TASK LIST
1: In the article comparing Amgen and Gilead Sciences, how fast do analysts expect Amgen's profits to grow each year over the next five years?
2: Write the next part of the article comparing Amgen and Gilead Sciences, picking up after its last sentence.

SELECTED EXCERPT

Amgen (NASDAQ: AMGN) and Gilead Sciences (NASDAQ: GILD) are biotech behemoths. Each sells a portfolio of drugs that earn them billions in annual revenue and profits.
However, both of these companies are mature, and both are currently struggling to move their bottom lines. So which stock would be the better choice for investors to add to their portfolios today?
Amgen sells more than a dozen drugs, but Enbrel, Neulasta, and Aranesp are its biggest money-makers by far. These three products delivered more than half of the company’s total revenue last year. That isn’t great news, though, because sales of all of them are falling.
Fortunately, sales of a number of Amgen’s other drugs are rising rapidly, which is helping to offset those declines. Billion-dollar compounds such as the osteoporosis drug Prolia and the cancer drug Xgeva are growing revenues at double-digit percentage rates. The multiple myeloma medicines, Blincyto and Kyprolis, are on the cusp of blockbuster status, and their sales continue to grow.
Then there is the cholesterol-lowering drug Repatha, the hyperparathyroidism drug Parsabiv, and the company’s biosimilar portfolio, all of which are starting to generate meaningful revenue, and should remain in high-growth mode for years to come.
That said, the drag of the falling sales of Enbrel, Neulasta, and Aranesp is going to be so heavy that analysts don’t predict much bottom-line growth for Amgen at all. The current consensus estimate is that profits will rise by roughly 2% annually over the next five years.
Gilead’s growth has been powered for decades by its dominance in the HIV market. The company has a long history of consistently increasing its profits by developing next-generation HIV drugs. Its latest HIV all-star is Biktarvy, which is already pulling in billions in annual revenue. Its sales are growing like gangbusters, so it should go a long way toward offsetting the weakness in Gilead’s older HIV drugs such as Atripla and Truvada.
But Gilead has been expanding its presence in other disease treatment markets as well. The company spent $12 billion to acquire Kite Pharma a few years ago to get its hands on a CAR-T therapy called Yescarta. It’s also intensely focused on gaining a foothold in the immunology business: The company has partnered with Galapagos on a potential treatment for rheumatoid arthritis that holds blockbuster potential.
All of these opportunities look great, but the big problem for Gilead is that sales in its hepatitis C franchise have been heading in the wrong direction for years. Gilead has had to make massive price cuts on its top-selling drugs like Epclusa, Harvoni, and Sovaldi as competition in the space has heated up. That’s caused huge headaches for the business.

GIVEN DATA
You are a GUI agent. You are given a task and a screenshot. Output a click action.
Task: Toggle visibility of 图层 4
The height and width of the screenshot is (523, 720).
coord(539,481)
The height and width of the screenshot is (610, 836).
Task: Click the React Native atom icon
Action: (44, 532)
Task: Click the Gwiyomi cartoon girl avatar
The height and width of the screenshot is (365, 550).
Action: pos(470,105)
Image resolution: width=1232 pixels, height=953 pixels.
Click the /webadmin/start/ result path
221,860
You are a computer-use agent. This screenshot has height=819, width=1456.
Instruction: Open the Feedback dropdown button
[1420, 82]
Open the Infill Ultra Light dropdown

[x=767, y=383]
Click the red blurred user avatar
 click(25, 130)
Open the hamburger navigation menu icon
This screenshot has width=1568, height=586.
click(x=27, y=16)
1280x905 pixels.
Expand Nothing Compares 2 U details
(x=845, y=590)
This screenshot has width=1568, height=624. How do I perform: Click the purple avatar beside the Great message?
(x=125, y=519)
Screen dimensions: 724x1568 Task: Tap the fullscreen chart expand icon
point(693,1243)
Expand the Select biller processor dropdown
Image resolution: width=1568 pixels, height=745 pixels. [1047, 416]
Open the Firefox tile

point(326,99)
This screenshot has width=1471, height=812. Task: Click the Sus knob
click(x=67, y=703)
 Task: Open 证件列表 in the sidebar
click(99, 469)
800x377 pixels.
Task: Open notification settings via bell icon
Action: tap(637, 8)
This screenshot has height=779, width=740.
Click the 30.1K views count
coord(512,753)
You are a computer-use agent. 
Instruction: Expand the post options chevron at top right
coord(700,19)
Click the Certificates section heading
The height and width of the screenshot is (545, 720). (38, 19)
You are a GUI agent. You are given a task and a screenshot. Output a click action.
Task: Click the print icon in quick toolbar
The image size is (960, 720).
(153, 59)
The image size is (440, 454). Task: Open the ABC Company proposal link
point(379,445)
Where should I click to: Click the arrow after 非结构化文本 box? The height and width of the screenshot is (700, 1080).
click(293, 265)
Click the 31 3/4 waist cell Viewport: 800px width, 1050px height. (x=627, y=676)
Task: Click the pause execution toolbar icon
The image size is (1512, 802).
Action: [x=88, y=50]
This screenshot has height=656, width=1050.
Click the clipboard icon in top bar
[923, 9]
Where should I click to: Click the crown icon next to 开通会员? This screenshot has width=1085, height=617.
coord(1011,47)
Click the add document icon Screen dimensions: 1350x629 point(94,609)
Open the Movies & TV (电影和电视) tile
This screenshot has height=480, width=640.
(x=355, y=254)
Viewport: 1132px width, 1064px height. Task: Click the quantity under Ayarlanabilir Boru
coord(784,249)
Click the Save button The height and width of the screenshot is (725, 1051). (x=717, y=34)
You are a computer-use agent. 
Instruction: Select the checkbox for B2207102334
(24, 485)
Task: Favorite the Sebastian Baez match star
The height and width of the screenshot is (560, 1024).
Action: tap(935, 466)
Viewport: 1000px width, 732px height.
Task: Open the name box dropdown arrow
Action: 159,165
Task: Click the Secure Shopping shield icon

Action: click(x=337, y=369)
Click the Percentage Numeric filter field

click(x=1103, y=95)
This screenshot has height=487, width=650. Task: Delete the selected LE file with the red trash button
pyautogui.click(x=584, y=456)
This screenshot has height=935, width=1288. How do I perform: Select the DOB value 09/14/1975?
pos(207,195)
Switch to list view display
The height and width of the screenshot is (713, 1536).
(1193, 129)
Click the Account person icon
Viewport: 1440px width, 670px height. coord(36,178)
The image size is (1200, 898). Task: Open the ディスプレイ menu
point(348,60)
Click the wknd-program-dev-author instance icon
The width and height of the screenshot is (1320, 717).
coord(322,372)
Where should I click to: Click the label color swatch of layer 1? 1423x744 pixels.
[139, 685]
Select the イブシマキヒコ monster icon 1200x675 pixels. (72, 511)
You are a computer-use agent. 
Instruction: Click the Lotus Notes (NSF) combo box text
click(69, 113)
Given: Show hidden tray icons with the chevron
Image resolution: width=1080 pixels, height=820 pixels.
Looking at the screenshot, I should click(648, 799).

ANSWER SECTION
1: Roughly 2% annually.

2:
All told, market watchers currently estimate that Gilead’s bottom line will shrink by more than 3% annually over the next five years.
Amgen is currently trading for about 15 times trailing earnings, and just 13 times forward earnings estimates. These numbers represent a sharp discount to the S&P 500‘s valuation averages, but that makes sense given the company’s low growth outlook.
Gilead, unsurprisingly, isn’t being priced for growth either. The stock is currently trading for 16 times trailing earnings and less than 10 times forward earnings estimates.
At these levels, both stocks’ valuations are low enough that they should attract the attention of value investors, but there’s no question that Gilead’s stock is cheaper right now.
Winner: Gilead Sciences
Both of these biotech giants have become attractive dividend payers in recent years.
Amgen’s yield currently tops 3%, which is much higher than the average for the S&P 500. And its payouts only consume about 41% of profits right now, so management has plenty of room to boost the dividend.
Gilead’s yield is more than 3.8%, which is almost twice the market average. It also looks quite safe since it only consumes about 54% of net income.
Both companies have grown their dividends at a fast pace over the last five years, which should be music to income investors’ ears.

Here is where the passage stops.